Oct. 4, 2014 11:30 a.m.
June 21, 2014 5:25 p.m.
June 7, 2013 12:01 a.m.


Sorry this is a little late. I’m still recovering from the last chemo and haven’t felt too well. So, this appt. was really important to me. It was the last one that was setup for me for my treatment. I knew I’d still go in once a month or so, but this one was the last OFFICIAL appointment I had. I also wore my “I love My Oncologist” t-shirt and my doctor and nurses totally loved it. My doctor was smiling from ear to ear:)
So, I went with my mom and dad and my uncle Charlie came for support too. My mom, dad, and I went back to talk to my Oncologist and heard nothing but good news. He said he was proud of me and how far I’d come:) I know in my heart he believes, and so do I, that my cancer is indeed gone. But…. I asked for a Pet Scan. The pet scan will show if I have any cancer anywhere in my body. They inject you with dye and you pray to God that nothing shows up.

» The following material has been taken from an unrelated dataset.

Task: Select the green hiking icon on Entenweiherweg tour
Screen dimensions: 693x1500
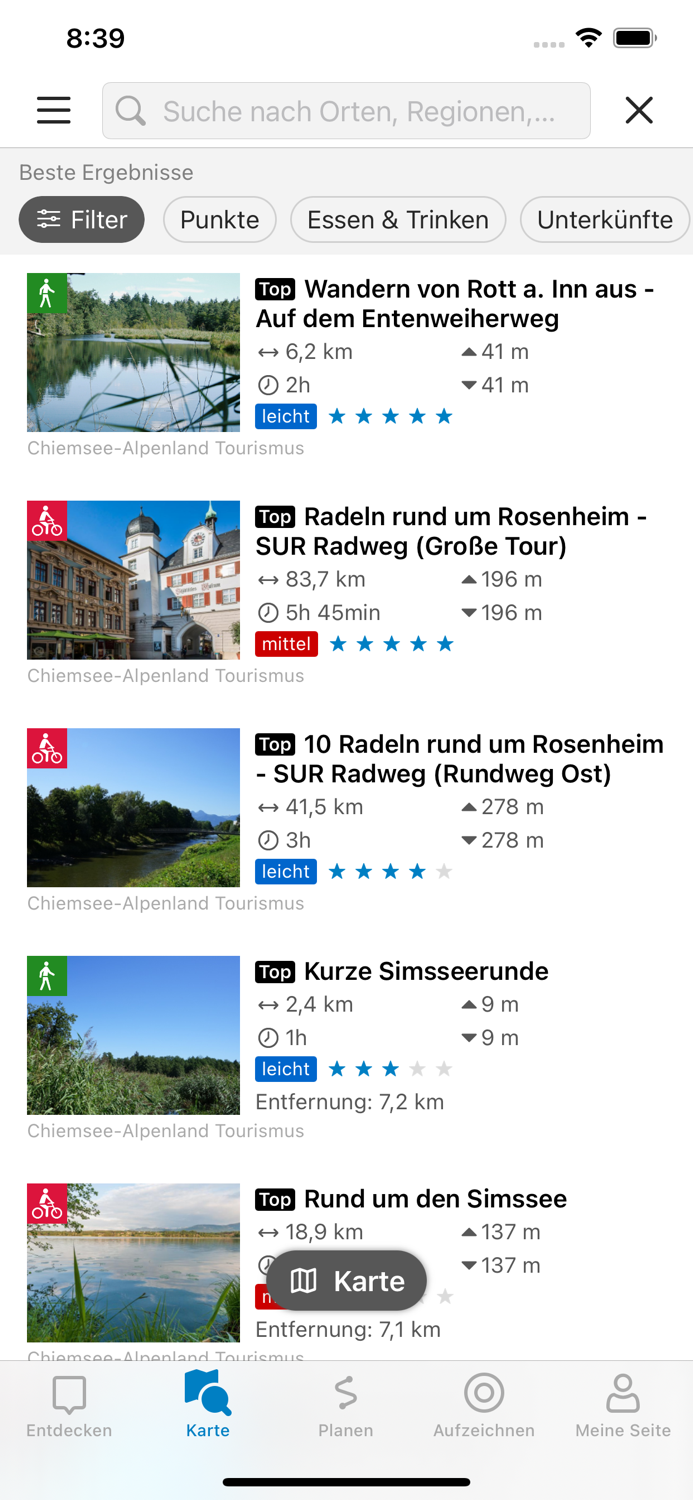Action: (x=47, y=294)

I remember in January how scared I was to get in that machine. I had just found a lump in my breast, and this big machine was about to tell me just how fast I found it. Did I catch it early on? Or had it been there for months? I was soon about to find out. I remeber laying in the machine reciting “The Serentity Prayer”over and over and over again in my head. “God, grant me the serenity to accept the things I cannot change.” I was so scared. I never was more scared in my whole life. This big piece of machinery was about to determine my destiny…. and here we are again. I will most likely be just as emotional the second time around. I just want a clean bill of health. I know this test I didn’t really even need to have…. but then again I don’t think I’ll have peace of mind till it’s done. So….we meet again. It is not scheduled yet, but will be soon.

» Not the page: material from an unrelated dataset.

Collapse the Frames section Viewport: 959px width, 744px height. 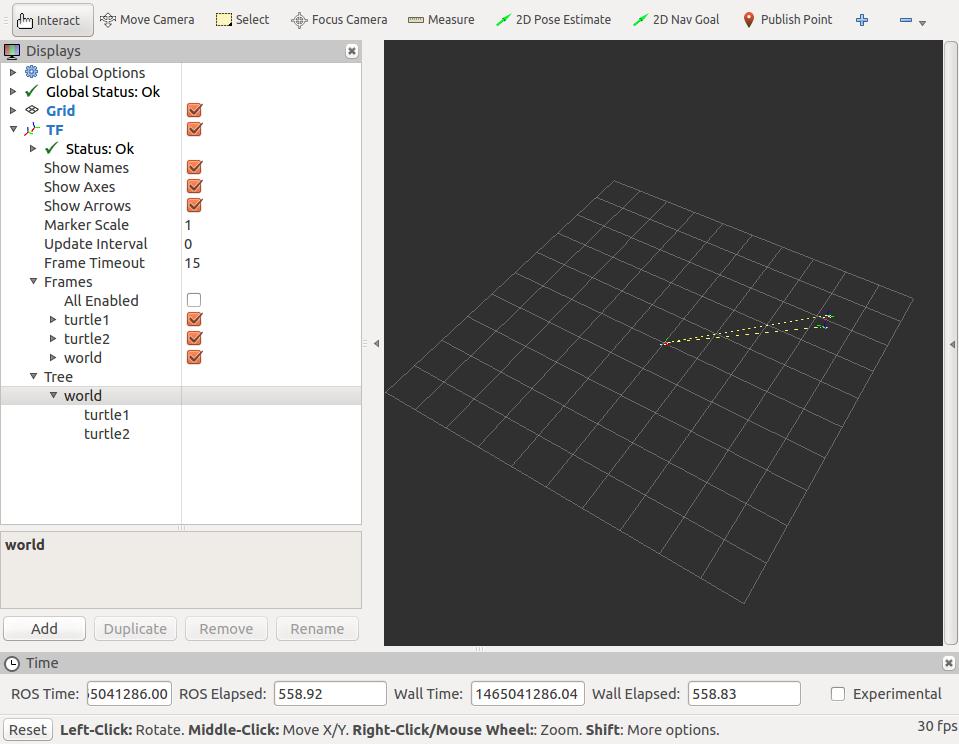point(33,282)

I also found out at my appt. that my chemo port has to be flushed once a month…and I DO NOT WANT that to happen…ever again. It is so painful. So, after my pet scan I will schedule surgery to have it taken out.

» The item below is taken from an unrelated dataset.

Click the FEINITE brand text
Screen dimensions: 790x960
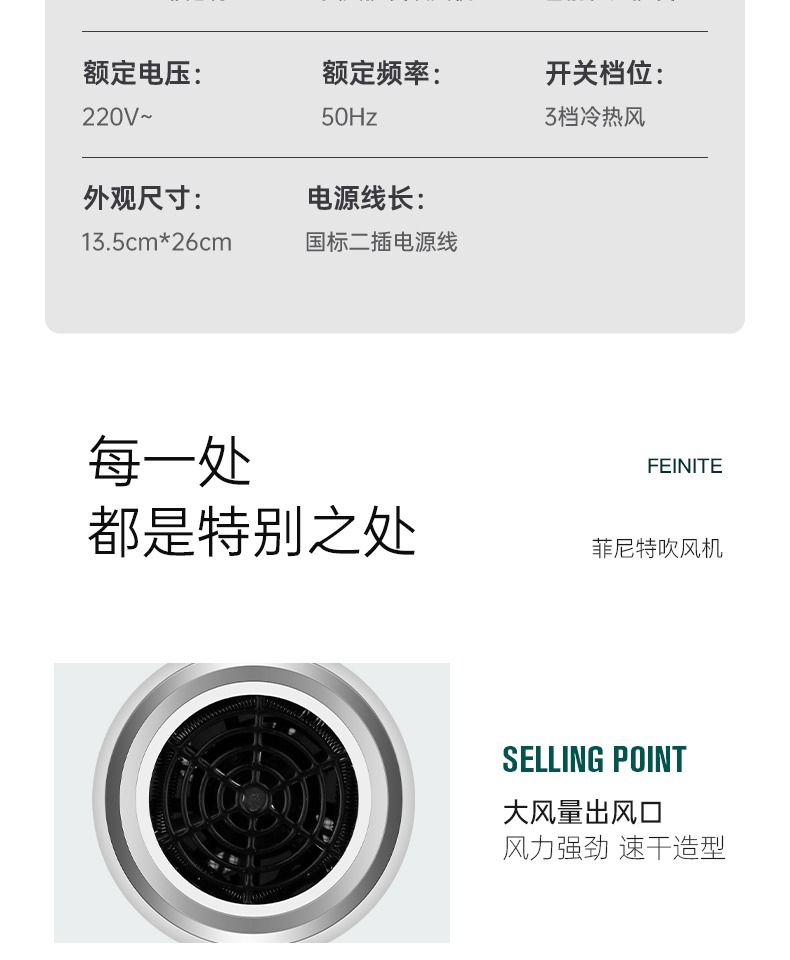684,466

Overall it was a good appointment, but there are still some unknowns. I just want to get past this pet scan and really truly start to put this behind me. Overall since chemo I have felt like total crap. My fingers, toes, and most of my feet are numb. I have been really sick to my stomach, and my nerve pain has never been worse. I just want to start feeling better…and hope it happens soon:(
Thank you again to everyone for all the support. I couldn’t do it without you:) Will update more as soon as I know!